La Wallonie va se doter d'un décret renforçant considérablement les obligations des gestionnaires de lieux de culte. Le ministre wallon des Pouvoirs locaux Pierre-Yves Dermagne (PS) vient de déposer le projet au parlement wallon : il prévoit un cadastre des lieux de culte, une obligation d'enregistrement systématique, la transparence du financement, l'usage du français et une déclaration sur l'honneur à respecter les valeurs démocratiques.

Pas exhaustif

Mais il n'y aura cependant pas moyen de contrôler si l'enregistrement sera exhaustif : ceux qui ne se s'enregistreraient pas et s'associeraient de façon "discrète" pour exercer leur culte pourront continuer à le faire, reconnaît le ministre.

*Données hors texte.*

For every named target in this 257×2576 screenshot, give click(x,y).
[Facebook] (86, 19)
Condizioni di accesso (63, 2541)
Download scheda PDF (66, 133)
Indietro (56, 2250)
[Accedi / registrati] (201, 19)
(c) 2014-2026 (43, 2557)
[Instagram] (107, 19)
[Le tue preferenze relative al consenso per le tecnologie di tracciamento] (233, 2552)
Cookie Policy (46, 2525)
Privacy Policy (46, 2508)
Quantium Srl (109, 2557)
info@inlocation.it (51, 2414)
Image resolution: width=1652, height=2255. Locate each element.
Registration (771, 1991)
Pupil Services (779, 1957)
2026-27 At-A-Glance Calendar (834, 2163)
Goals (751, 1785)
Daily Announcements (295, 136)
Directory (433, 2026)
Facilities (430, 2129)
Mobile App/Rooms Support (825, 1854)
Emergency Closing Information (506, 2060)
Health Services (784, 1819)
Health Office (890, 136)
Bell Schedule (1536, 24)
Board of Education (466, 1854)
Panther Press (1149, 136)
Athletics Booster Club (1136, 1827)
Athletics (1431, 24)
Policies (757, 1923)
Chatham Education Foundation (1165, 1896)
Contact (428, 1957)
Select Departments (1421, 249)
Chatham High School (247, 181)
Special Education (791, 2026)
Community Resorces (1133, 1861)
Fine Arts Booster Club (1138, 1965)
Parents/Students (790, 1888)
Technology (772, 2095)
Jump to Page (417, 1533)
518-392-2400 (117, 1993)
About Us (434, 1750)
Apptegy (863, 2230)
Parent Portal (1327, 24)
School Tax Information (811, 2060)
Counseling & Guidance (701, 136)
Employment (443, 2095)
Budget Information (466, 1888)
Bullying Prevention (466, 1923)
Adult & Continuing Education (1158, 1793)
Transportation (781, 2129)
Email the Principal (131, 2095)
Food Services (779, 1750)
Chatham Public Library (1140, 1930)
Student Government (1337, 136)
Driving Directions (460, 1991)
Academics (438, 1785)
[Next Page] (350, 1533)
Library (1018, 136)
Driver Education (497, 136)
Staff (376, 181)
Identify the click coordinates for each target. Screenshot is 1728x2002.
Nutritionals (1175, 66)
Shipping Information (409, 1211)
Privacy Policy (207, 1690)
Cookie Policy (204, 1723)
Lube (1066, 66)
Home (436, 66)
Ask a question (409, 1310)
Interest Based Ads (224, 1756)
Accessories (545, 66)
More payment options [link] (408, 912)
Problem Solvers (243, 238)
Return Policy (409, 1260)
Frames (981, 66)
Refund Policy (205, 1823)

Mais "ceux qui ne s'enregistreraient pas pourraient susciter la suspicion ou l'interrogation des autorités publiques", ajoute Pierre-Yves Dermagne.

La transparence du financement 

Actuellement, les dossiers de reconnaissance des établissements de gestion du temporel des six cultes reconnus (catholique, protestant, israélite, anglican, islamique et orthodoxe) comprennent peu d'informations précises sur le potentiel futur établissement public. Des preuves du respect des normes de sécurité du bâtiment et d'une assurance de ce dernier seront requises. La procédure d'enregistrement aidera aussi les communes à lutter contre les lieux de culte clandestins.

Concernant le financement par des pays étrangers, le ministre ne juge pas acceptable que ces établissements publics, dès lors qu'ils ont déjà la possibilité d'être financés par les communes, provinces, régions/communautés et État fédéral, perçoivent un financement conséquent non contrôlé. Les dons et legs supérieurs à 10 000 euros devront donc être soumis à la tutelle régionale, conformément au Code de la démocratie locale. Mais le contrôle a ses limites et peut être contourné par des ASBL périphériques au lieu de culte.

Les établissements cultuels disposeront, à dater de l'entrée en vigueur du décret, de six à huit mois selon les cas pour se conformer aux principales dispositions. Des sanctions sont prévues comme la perte de financement et de la rémunération du ministre du culte.

Si l'obligation de s'enregistrer, permet la reconnaissance et l'obtention de certains financements, le texte n'empêchera pas totalement les pratiques clandestines.